--- PROBLEM STATEMENT ---
Find the line containing "You are a GUI", then return it and every line after it through the end of the records, exactly. Leave out pictures.

--- DATA LISTING ---
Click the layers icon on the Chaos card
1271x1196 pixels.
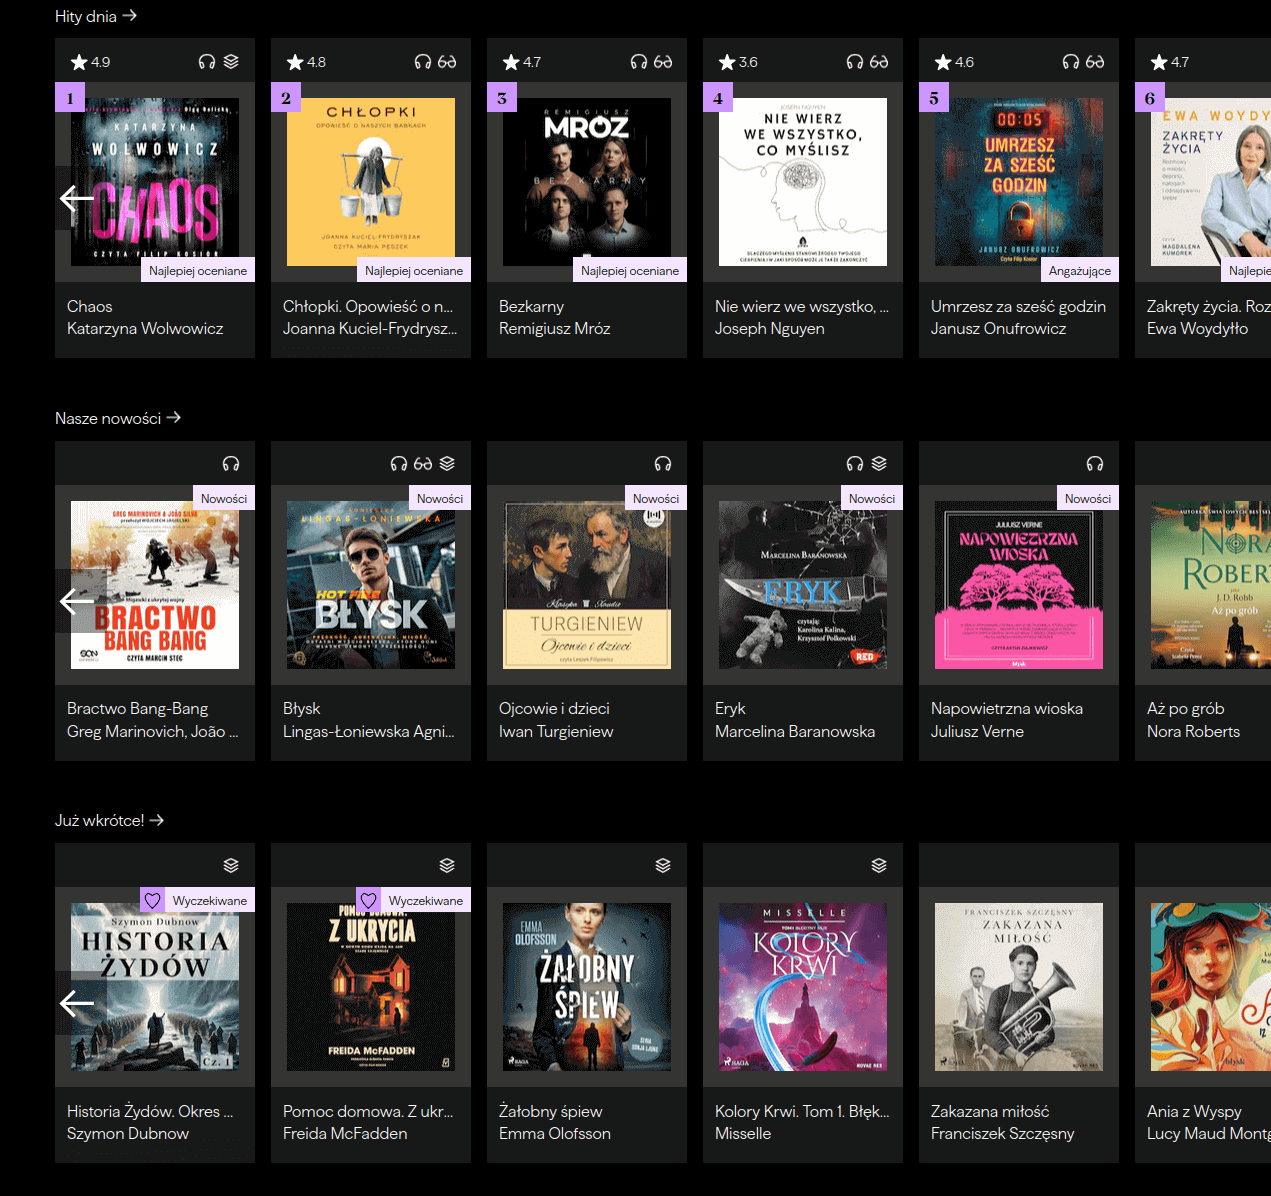point(231,62)
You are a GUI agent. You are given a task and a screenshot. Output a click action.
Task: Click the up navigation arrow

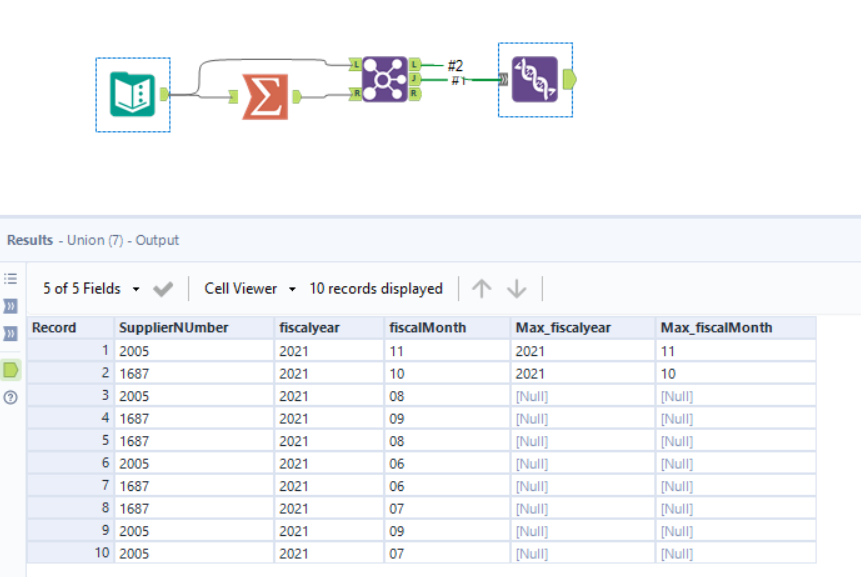482,288
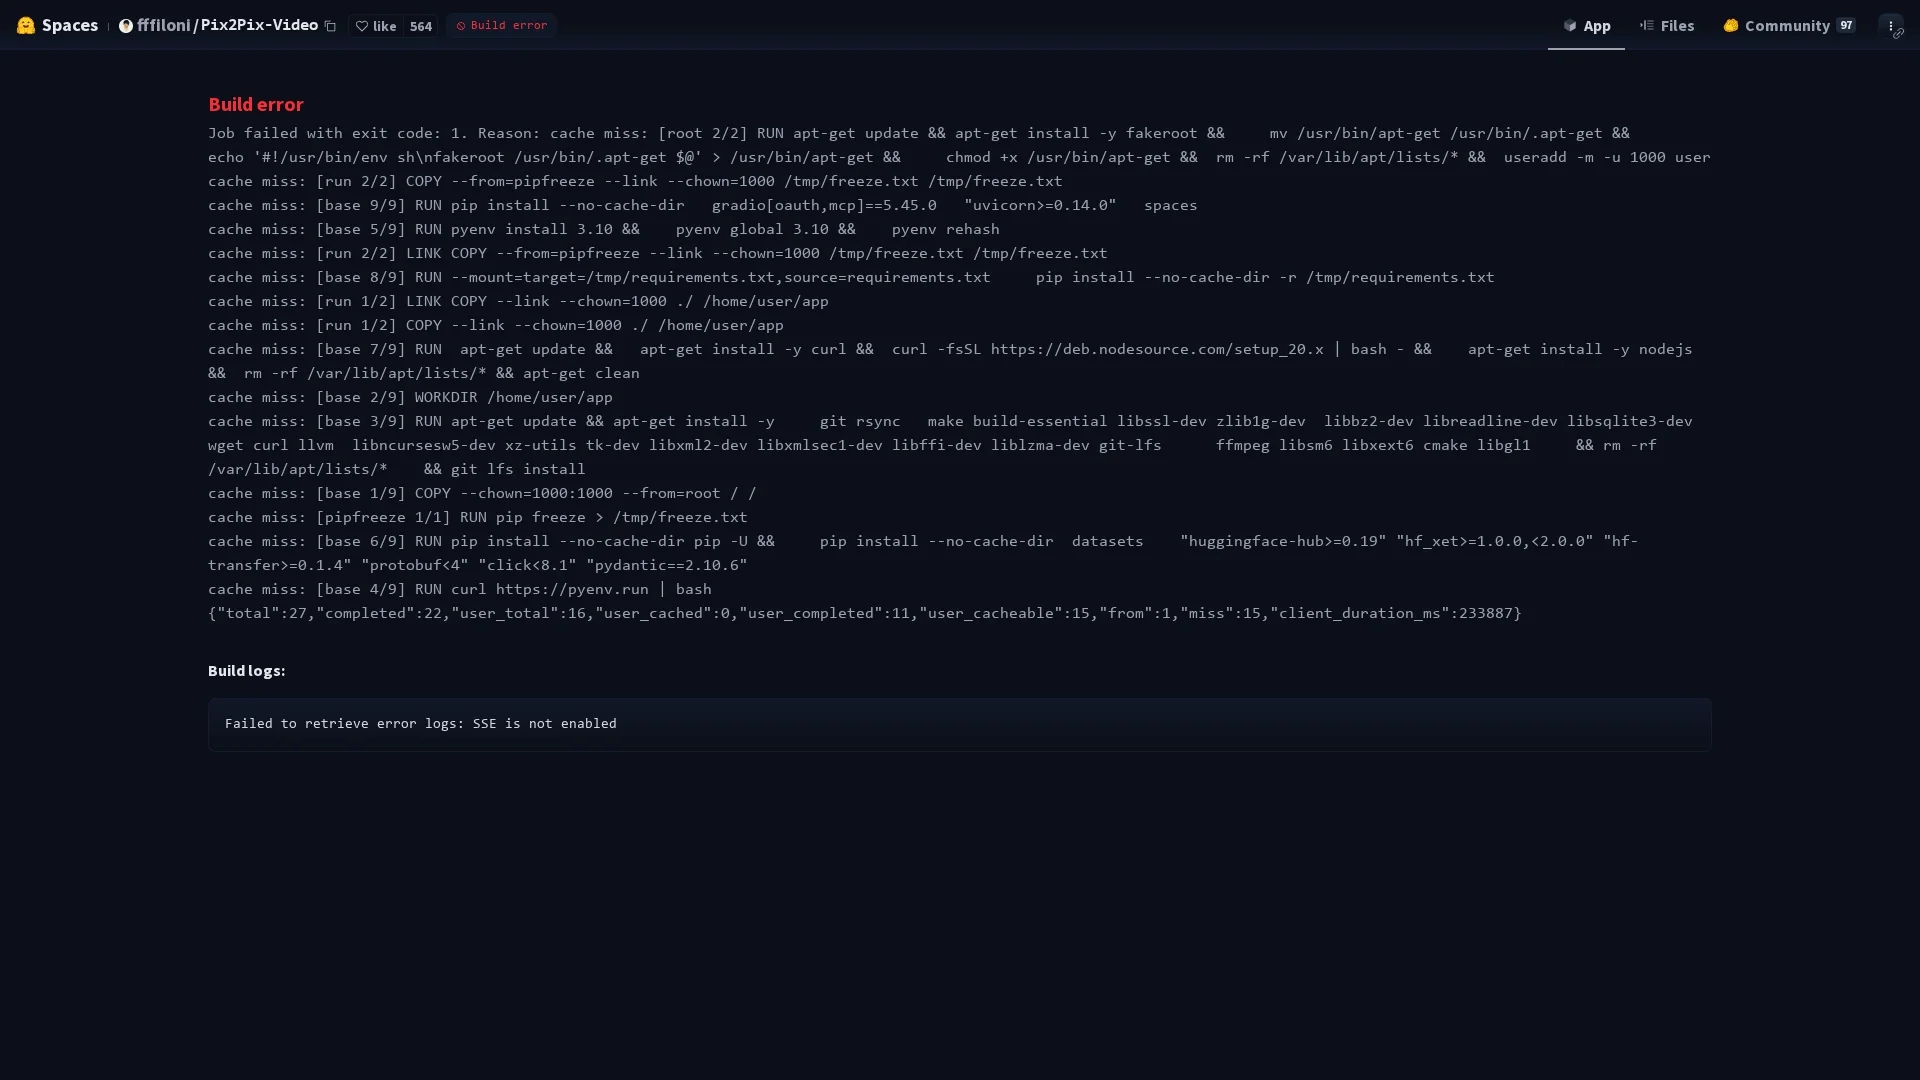Like the space using the heart button
The width and height of the screenshot is (1920, 1080).
(376, 26)
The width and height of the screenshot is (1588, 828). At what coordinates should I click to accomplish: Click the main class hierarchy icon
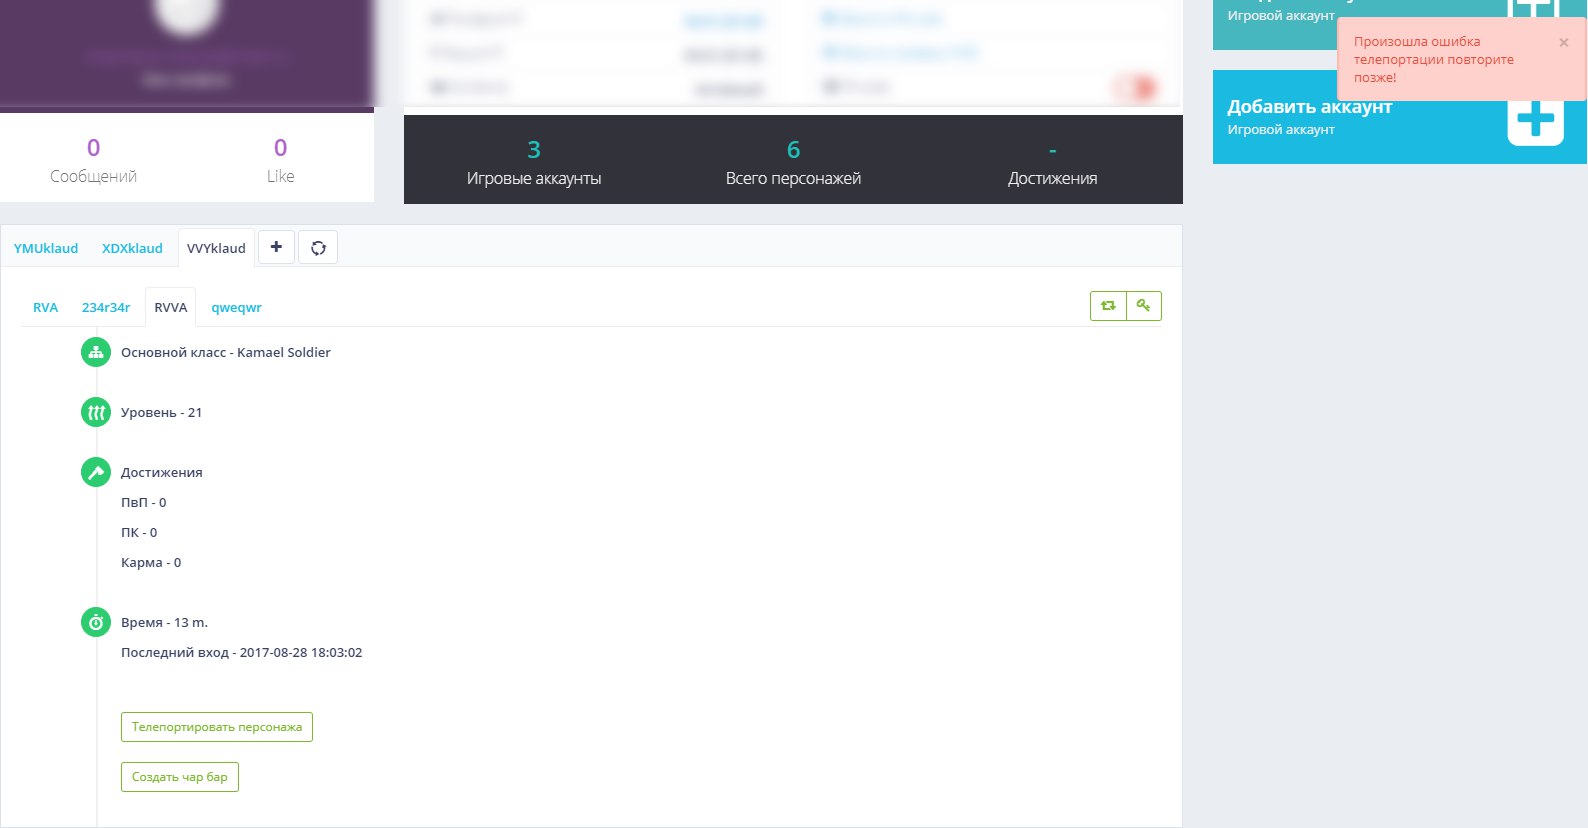pos(96,352)
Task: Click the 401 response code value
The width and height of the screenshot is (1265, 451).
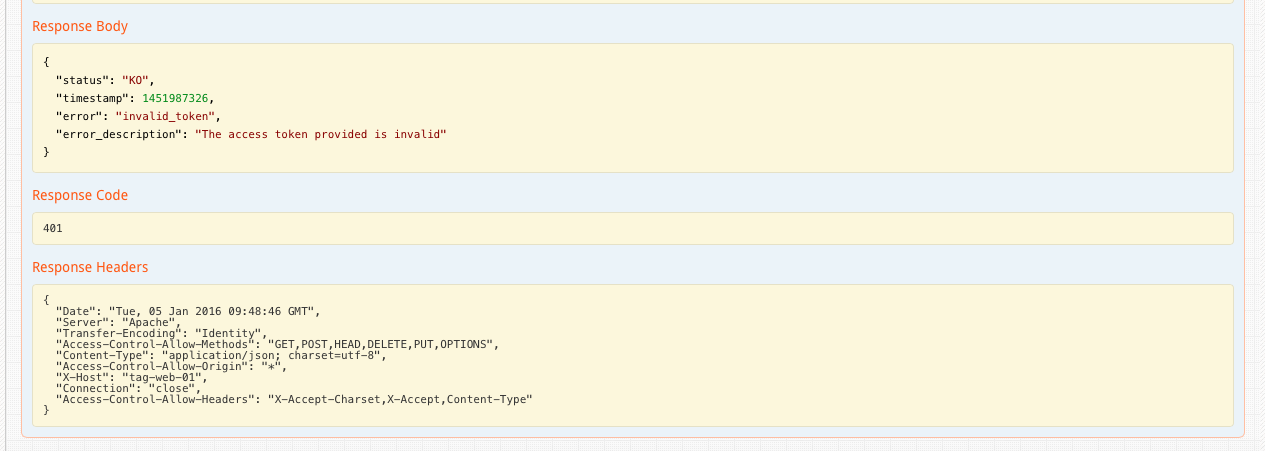Action: coord(53,229)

--- EXERCISE SOLUTION ---
You are a GUI agent. You are given a task and a screenshot. Output a click action.
Task: Click the up navigation arrow

482,288
Like the space using the heart button
The width and height of the screenshot is (1920, 1080).
(376, 26)
The width and height of the screenshot is (1588, 828). At what coordinates should I click to accomplish: Click the main class hierarchy icon
pos(96,352)
Task: Click the 401 response code value
The width and height of the screenshot is (1265, 451).
Action: coord(53,229)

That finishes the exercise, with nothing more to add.